WASHINGTON - President Donald Trump’s son-in-law, Jared Kushner, received and forwarded emails about a ‘‘Russian backdoor overture and dinner invite’’ during last year’s campaign that he kept from Senate Judiciary Committee investigators, according to lawmakers demanding that he produce the missing records.
Committee Chairman Charles Grassley, R-Iowa, and ranking Democratic member Dianne Feinstein, Calif., sent a letter Thursday to Abbe Lowell, Kushner’s attorney, charging that Kushner has failed to disclose several documents, records and transcripts in response to multiple inquiries from committee investigators.
Lowell disputed the committee’s characterization of Kushner’s compliance, saying Thursday that he has ‘‘been responsive to all requests’’ and provided the Judiciary Committee with all relevant documents.’’
In their letter, Grassley and Feinstein instruct Kushner’s team to turn over ‘‘several documents that are known to exist’’ because other witnesses in their probe already gave them to investigators. The correspondence include a series of September 2016 messages to Kushner concerning WikiLeaks, the website that published hacked Democratic emails at the height of the campaign. The committee leaders say Kushner had forwarded those messages to another campaign official. Earlier this week, Trump’s son Donald Trump Jr. revealed that he had had direct communication with WikiLeaks through private Twitter messages during the campaign.
Committee leaders said Kushner also withheld from the committee ‘‘documents concerning a ‘Russian backdoor overture and dinner invite’ ‘‘ that he had forwarded to other campaign officials. And they said that Kushner had been made privy to ‘‘communications with Sergei Millian’’ - a Belarusan American businessman who claims close ties to the Trumps and was the source of salacious details in a dossier about the president’s 2013 trip to Moscow - but failed to turn those records over to investigators.
Spokesmen for Grassley and Feinstein did not offer any additional information about the missing records when asked about them.
According to two people familiar with the exchanges, in one of the disputed emails Rick Clay, a conservative Iraq War contractor, passed on a request for Kushner or other campaign officials to meet with people connected to Russian President Vladimir Putin. Kushner told a campaign aide to ‘‘take a pass.’’ Kushner wrote that he feared people exaggerated their connections and could later brag about access to the Trump campaign, these people said.
No meeting happened, at Kushner’s direction, according to the people familiar with the exchanges. Maria Butina, a Russian gun rights activist, was part of a group that sought Clay’s help in arranging a meeting with the campaign in June 2016 to discuss persecution of Christians around the world.
Clay later said ‘‘they made the right call’’ in turning down the meeting.
The second email is one that Donald Trump Jr. forwarded to Kushner and other top aides, the two people said, after he received a direct message from the WikiLeaks twitter account in September 2016.
In their letter, Grassley and Feinstein complained that Kushner had withheld additional information.
‘‘You also have not produced any phone records that we presume exist and would relate to Mr. Kushner’s communications,’’ they wrote.

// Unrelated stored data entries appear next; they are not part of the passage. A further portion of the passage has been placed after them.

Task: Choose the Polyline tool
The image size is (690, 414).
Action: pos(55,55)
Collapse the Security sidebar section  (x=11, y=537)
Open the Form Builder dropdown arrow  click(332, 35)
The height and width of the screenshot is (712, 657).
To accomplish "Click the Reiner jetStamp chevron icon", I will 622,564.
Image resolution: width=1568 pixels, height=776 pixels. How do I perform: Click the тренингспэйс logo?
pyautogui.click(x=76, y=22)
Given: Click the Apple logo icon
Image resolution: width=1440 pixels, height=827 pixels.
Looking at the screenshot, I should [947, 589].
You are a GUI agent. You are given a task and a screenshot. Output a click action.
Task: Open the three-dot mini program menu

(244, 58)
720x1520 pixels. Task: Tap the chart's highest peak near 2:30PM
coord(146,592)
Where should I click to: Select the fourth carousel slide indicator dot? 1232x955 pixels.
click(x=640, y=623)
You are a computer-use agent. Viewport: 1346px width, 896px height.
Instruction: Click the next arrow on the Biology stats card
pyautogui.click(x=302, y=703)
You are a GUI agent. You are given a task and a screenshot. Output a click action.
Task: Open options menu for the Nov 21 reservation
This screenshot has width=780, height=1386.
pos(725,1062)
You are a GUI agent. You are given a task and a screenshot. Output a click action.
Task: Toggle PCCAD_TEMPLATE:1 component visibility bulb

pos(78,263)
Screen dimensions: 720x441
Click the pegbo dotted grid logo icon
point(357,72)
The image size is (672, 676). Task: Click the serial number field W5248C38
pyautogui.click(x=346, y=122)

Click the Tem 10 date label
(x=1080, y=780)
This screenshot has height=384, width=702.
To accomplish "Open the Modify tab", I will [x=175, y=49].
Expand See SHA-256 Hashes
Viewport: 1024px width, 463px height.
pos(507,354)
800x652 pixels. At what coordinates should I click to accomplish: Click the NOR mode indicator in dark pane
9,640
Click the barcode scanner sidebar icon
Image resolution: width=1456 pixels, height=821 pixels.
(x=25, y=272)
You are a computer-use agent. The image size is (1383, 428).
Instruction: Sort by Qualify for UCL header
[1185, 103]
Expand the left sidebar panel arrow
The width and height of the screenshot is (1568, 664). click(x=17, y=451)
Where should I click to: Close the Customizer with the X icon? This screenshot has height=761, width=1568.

Grassley and Feinstein demanded that Kushner comply with their request for documents by Nov. 27 but stopped short of issuing a formal threat to subpoena those records if Kushner misses the deadline.
Lowell said he and Kushner ‘‘will be open to responding to any additional requests.’’
Kushner’s team last supplied documents to the committee Nov. 3, according to Grassley and Feinstein, who stressed that what they received ‘‘appears to be incomplete.’’ They noted that their letter was an effort ‘‘to clarify the scope’’ of the committee’s request, after Lowell asked for more details about precisely what the committee was seeking.
In addition to the emails and records that Grassley and Feinstein noted as missing, the Judiciary Committee is waiting for Kushner to turn over promised transcripts from his interview with other committees. Kushner has spoken with investigators from both the Senate and House intelligence committees, who are probing Russia’s interference in the 2016 election, but has not met with the Senate Judiciary Committee.
Grassley and Feinstein also wrote that Kushner’s team ‘‘should produce’’ his security clearance forms, which Kushner had to update on more than one occasion because he left out contacts with foreign individuals. Kushner’s team has argued that the forms are confidential.
The committee leaders also expressed general frustration that Kushner’s team had left out communications about individuals they had identified when asking Kushner to turn over his records.
Finally, the committee leaders asked Kushner’s team to search for a series of records of communications with and about former national security adviser Michael Flynn, including any that Flynn may have simply been copied on involving many of the Russian individuals and businesses that were known to have contact with members of Trump’s campaign team.